*** INFORMATION GIVEN ***

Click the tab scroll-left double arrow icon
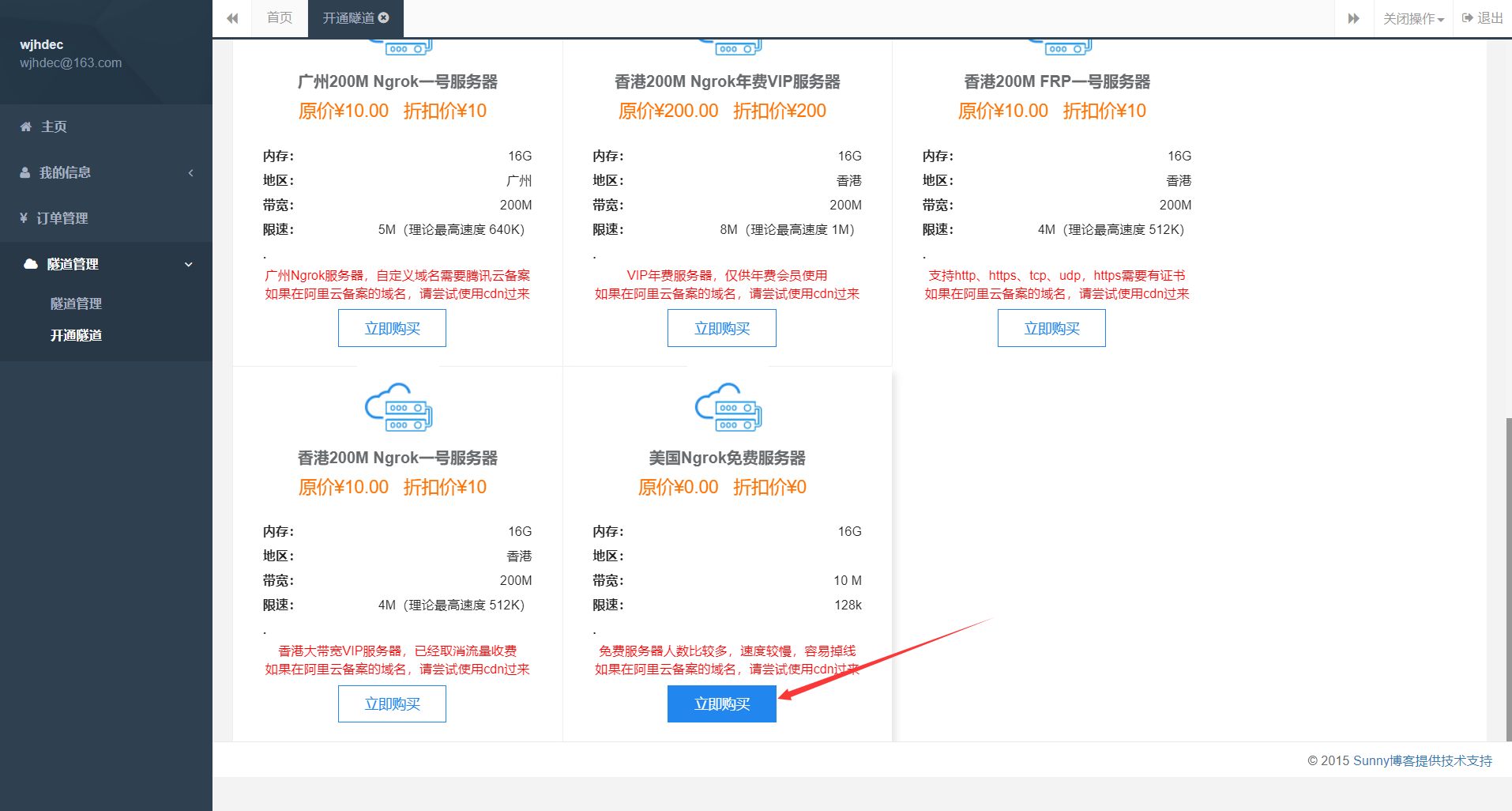This screenshot has height=811, width=1512. point(232,18)
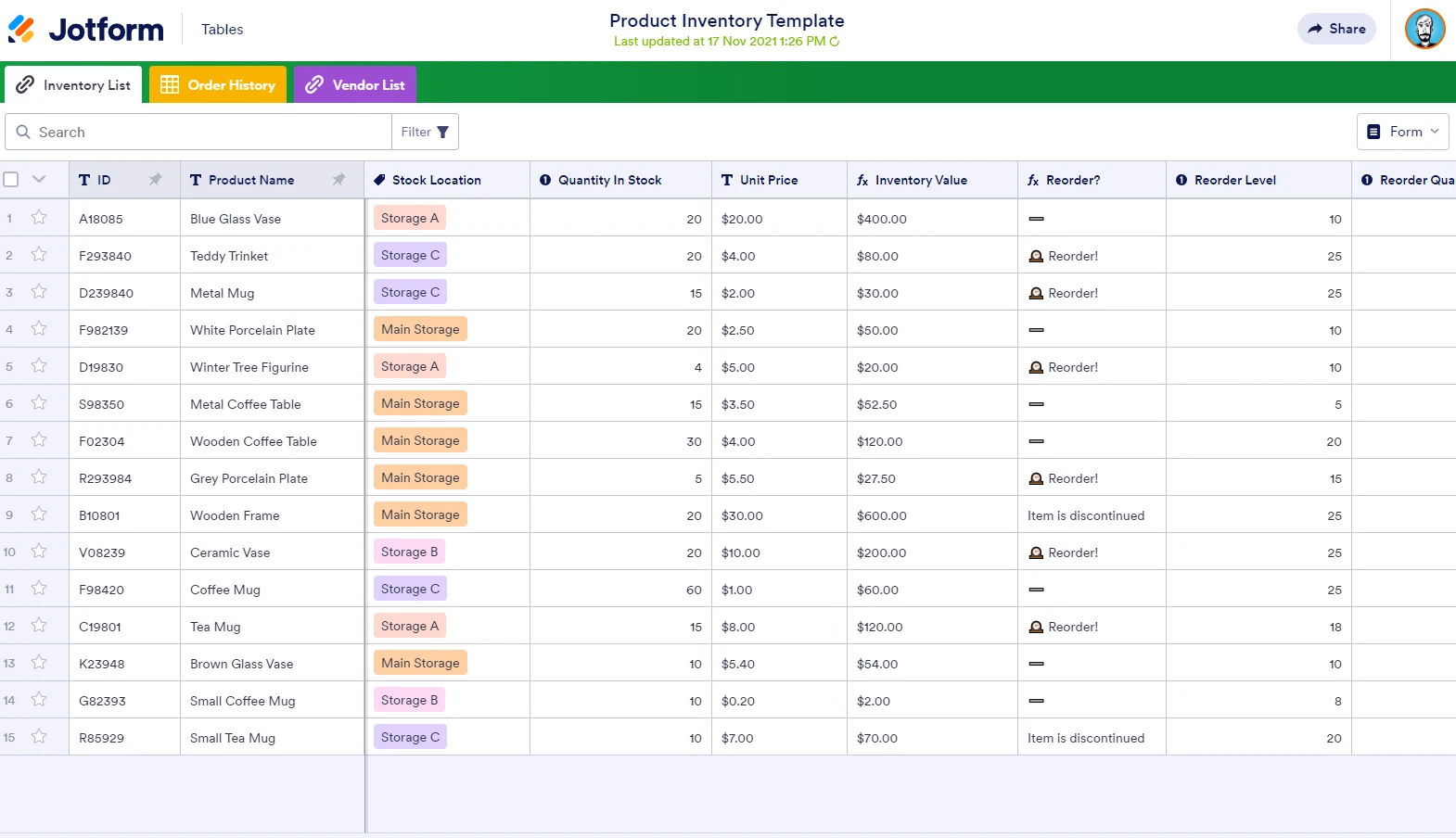Switch to the Vendor List tab
The image size is (1456, 838).
(x=355, y=85)
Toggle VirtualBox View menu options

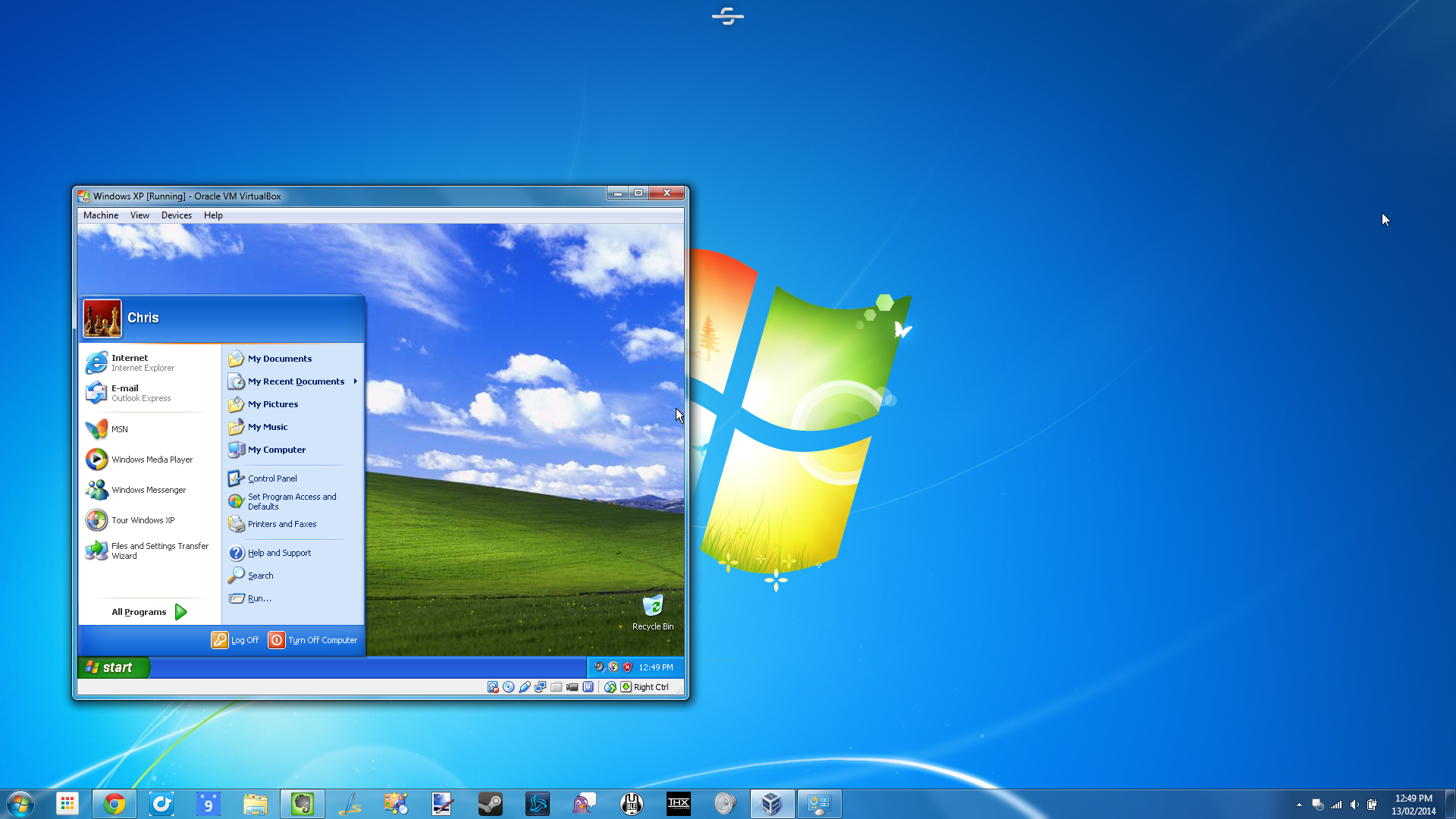point(139,215)
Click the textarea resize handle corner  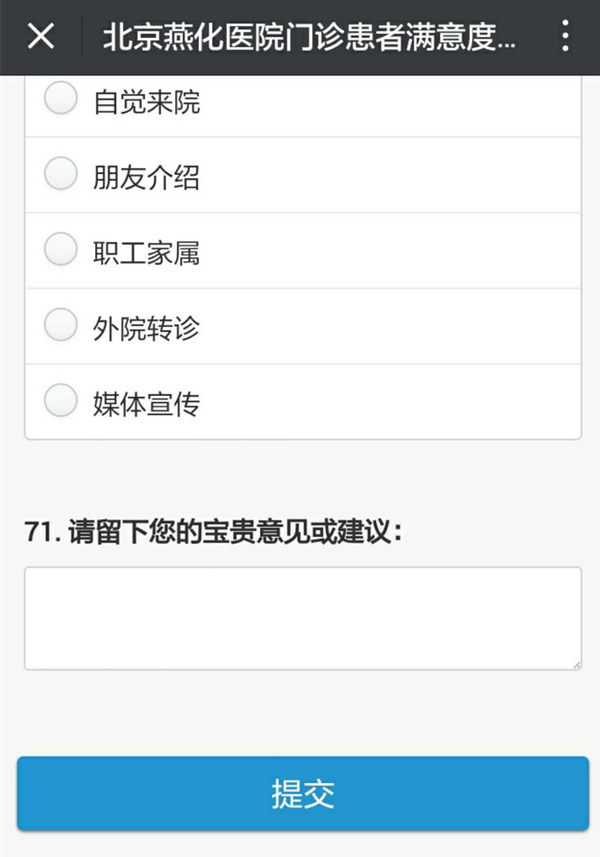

***

WHAT THE TASK REQUIRES → Once you find the line containing "Toggle VirtualBox View menu options", retype it and every line after it through the last line of the records above, exactly. Add nothing else, and leave out the pictures.

RESPONSE TO THE EXERCISE →
Toggle VirtualBox View menu options

point(139,215)
Click the textarea resize handle corner  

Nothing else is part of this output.